MHC -Thrush Flashcards
What are human leukocyte antigens (HLA)?
The same thing as MHC in humans
What are the characteristics of class I MHC?
expressed on most nucleated cells
present Ag to CD8+ T cells (ex. Tc, CTL)
HLA-A, HLA-B, and HLA-C in humans
the class I MHC gene encodes for a single chain which when associated with the invariant beta2-microglobulin (NOT on MHC gene) forms the Class I MHC
What are the characteristics of class II MHC?
expressed primarily by professional APCs (Macrophages, B cell, DC)
present Ag to CD4+ T cells (ex. Th)
HLA-DP, HLA-DQ, and HLA-DR in humans
are heterodimers coded for by the alpha and beta genes within the MHC locus
What are the characteristics of class III MHC?

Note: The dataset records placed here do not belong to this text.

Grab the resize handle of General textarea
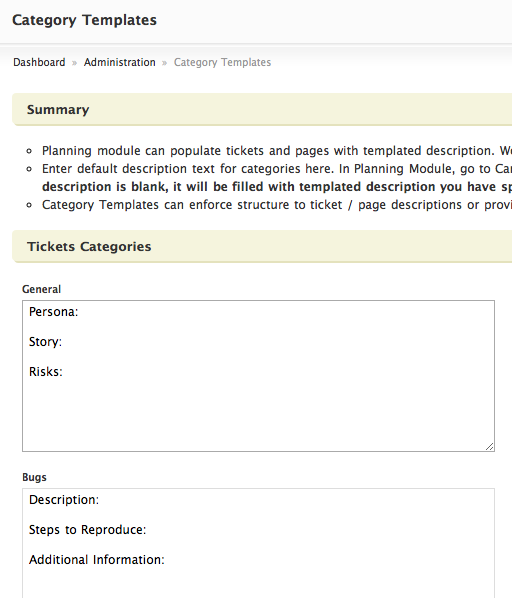Viewport: 512px width, 598px height. click(490, 447)
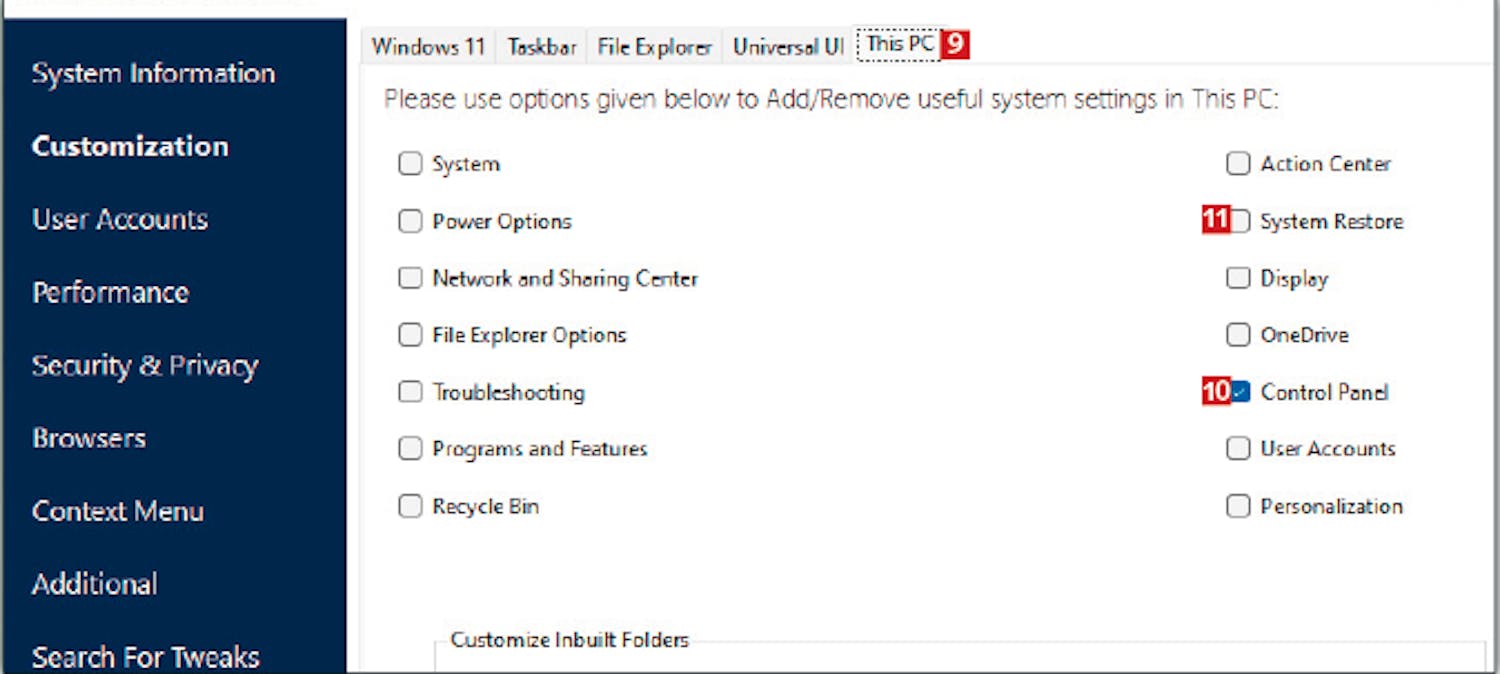Image resolution: width=1500 pixels, height=674 pixels.
Task: Enable the System checkbox
Action: point(410,164)

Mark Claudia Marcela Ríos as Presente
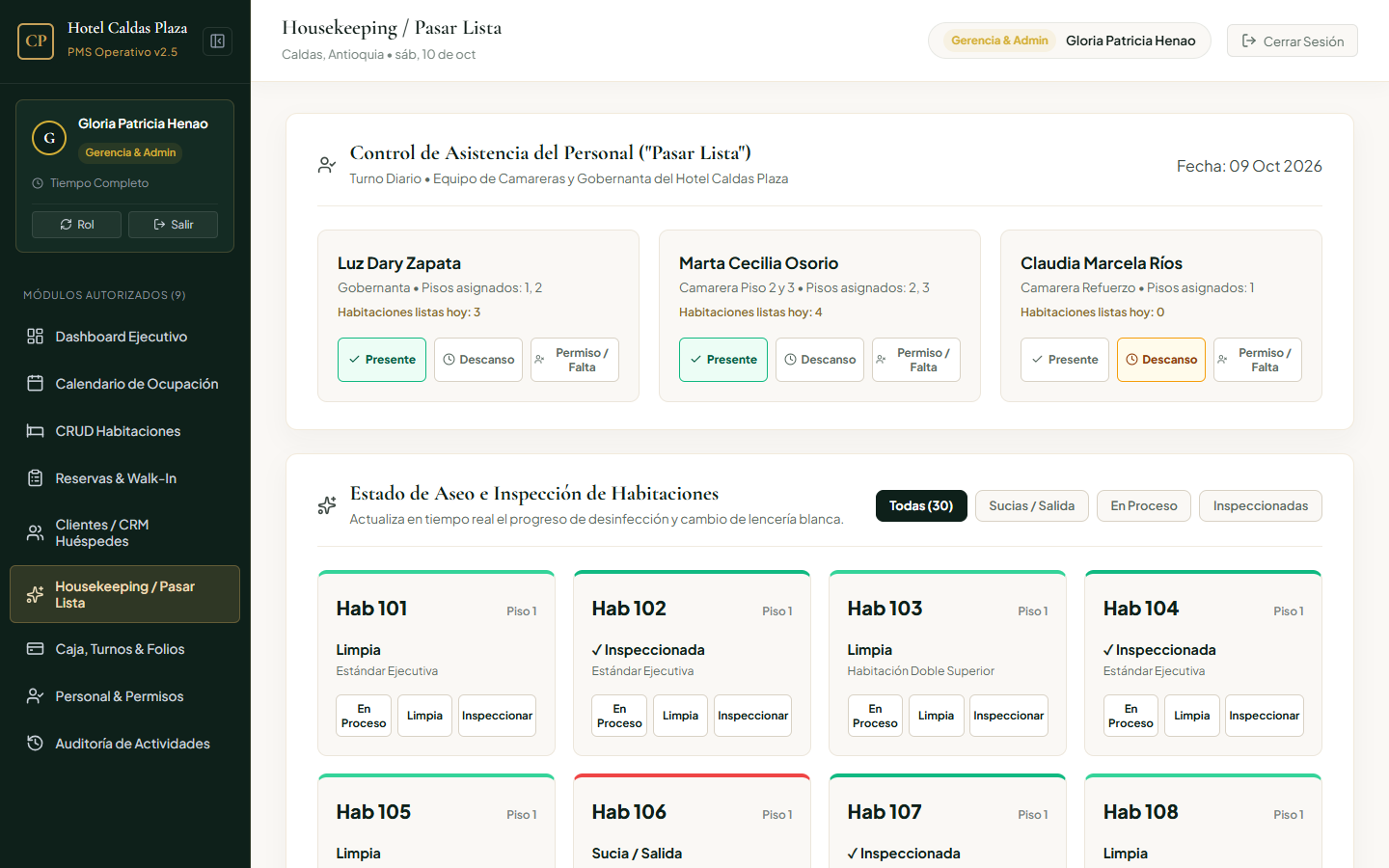[1065, 360]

secreted proteins found in serum
complement proteins, some cytokines (TNF), proteins involved in Ag processing (TAP, LMP2 and LMP7), etc
Not as important in transplant reactions
What 2 features of MHC proteins make them highly polymorphic?
- co-dominance–> both alleles (maternal and paternal) are expressed for each MHC
- MHC genes are polygenic: there are 3 different MHC class I proteins (ex: HLA-A, HLA-B, HLA-C)–> can get 6 different Class I MHC and 12 different class II MHC proteins
Why is it difficult to find a match for organ transplant?
Because MHC genes are polymorphic–> there is a lot of variation in out gene sequence and our bodies are able to tell self vs. non-self via the MHC molecules
significant differences in MHC will lead to the immune system attempting to destroy the foreign tissue.
What is a haplotype?
The full complement of genes that an individual has (ex: Alleles for HLA-A, B, C, DR, DQ, DP coming from the maternal side would be considered one haplotype)
What is the structure of class I MHC proteins? What T cell binds to them and what domain makes up the binding cleft?
a heterodimer of three alpha chains (alpha1, alpha2, and alpha3) associated with an invariant beta2-microglobulin
-beta2-microglobulin is structurally similar to alpha3
- alpha1 and alpha2 form the peptide binding cleft
- ->holds 8-10 a.a. peptide (pita model) –> anchor residues are a the ends
- -> where most polymorphisms are located
-alpha3 is highly conserved and interacts with CD8
What is the structure of Class II MHC proteins? What T cell binds to them and what domain makes up the binding cleft?
Heterodimer of alpha and beta chains
–>encoded for by different genes
protein divided into: alpha1/alpha2 and beta1/beta2
alpha1/beta1 is the Ag binding cleft
CD4 contacts alpha2/beta2 area
accommodates 18-20 amino acids: hot dog model
–> anchor residues can be anywhere in the peptide
How is MHC different from antibodies?
MHC can bind to a variety of different antigenic peptides, where antibodies can only bind to one antigen
Which class of MHC displays endogenous peptides? What cell recognizes them? What is the preferred length of endogenous peptide?
class I MHC --> to be recognized by CD8+ T cells (ex: viral antigens that come from within the cell)
Nonamers are the preferred length of peptide
Which class of MHC displays exogenous peptides? What cell recognizes them?
Class II MHC –> recognized by CD4+ T cells
What class MHC proteins are found on the “professional” antigen presenting cells?
MHC class II proteins are presented on dendritic cells, macrophages, and B cells.
Which cells don’t normally express class II MHCs but can be induced to express them?
human T cells
What will individuals with defects in expression of the class II transactivator (CIITA) exhibit? What is this syndrome called?
Defects in CIITA would not allow for the expression of class II MHC protein. Without these molecules, T helper cells would not be activated--> the individual would have defects in immune system activity
This is called “bare lymphocyte syndrome”.